Turkish Tanker

Istanbul: Turkey arose as a critical stumbling block to a complex international plan to deprive Russia of wartime oil incomes as the number of tankers holding on to leave the Black Sea through Turkish waterways kept on ascending on Friday.

Ankara has declined to scrap another insurance assessment rule it executed toward the start of the month regardless of long stretches of strain from Western authorities baffled by the policy.

A total of 28 oil tankers are in a line trying to leave the Bosporus and Dardanelles waterways, the Tribeca shipping agency said on Friday. G7 wealthy nations, the European Union, and Australia consented to bar suppliers of shipping services, such as insurers, from helping export Russian oil unless it is sold at an enforced low price, or cap, aimed at depriving Moscow of wartime revenue.

Turkey’s maritime authority said it would continue to keep out of its waters oil tankers that lacked appropriate insurance letters. Western insurers said they can’t give the documents required by Turkey as it might expose them to sanctions if it emerged that the oil cargoes they cover were sold at prices that exceed the cap.
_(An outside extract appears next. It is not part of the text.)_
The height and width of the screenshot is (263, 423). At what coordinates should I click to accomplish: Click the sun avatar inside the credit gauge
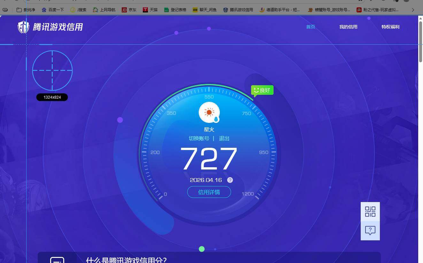click(209, 112)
The Turkish authority expressed that in case of a mishap including a vessel in breach of sanctions it was possible the damage wouldn’t be covered by an international oil-spill fund.

“(It) is out of the question for us to take the risk that the insurance company will not meet its indemnification responsibility,” it said, adding that Turkey was continuing talks with other countries and insurance companies.

It added the vast majority of vessels waiting near the straits were EU vessels, with a large part of the oil destined for EU ports – a factor frustrating Ankara’s Western allies.

The ship backlog is creating growing unease in the oil and tanker markets. Millions of barrels of oil per day move south from Russian ports through Turkey’s Bosphorus and Dardanelles straits into the Mediterranean. Most of the tankers waiting at the Bosphorus are carrying Kazakh oil and Treasury Secretary Janet Yellen said on Thursday the U.S. administration saw no reason that such shipments should be subjected to Turkey’s new procedures.

Washington had no reason to believe Russia was involved in Turkey’s decision to block ship transits, she added. The European Commission said on Friday the delays were unrelated to the price cap and Turkey could continue to verify insurance policies in “the same way as before”.

“We are therefore in contact with the Turkish authorities to seek clarifications and are working to unblock the situation,” a spokesperson told the media.

Turkey has balanced its good relations with both Russia and Ukraine since Moscow invaded its neighbor in February. It played a key role in a United Nations-backed deal reached in July to free up grain exports from Ukrainian Black Sea ports. Relations between NATO allies Ankara and Washington have at times been rocky, however, as Turkey last month renewed calls for the United States to stop backing Syrian Kurdish forces.

The Biden administration levied sanctions on Thursday on a prominent Turkish businessman Sitki Ayan and his network of firms, accusing him of acting as a facilitator for oil sales and money laundering on behalf of Iran’s Revolutionary Guard Corps.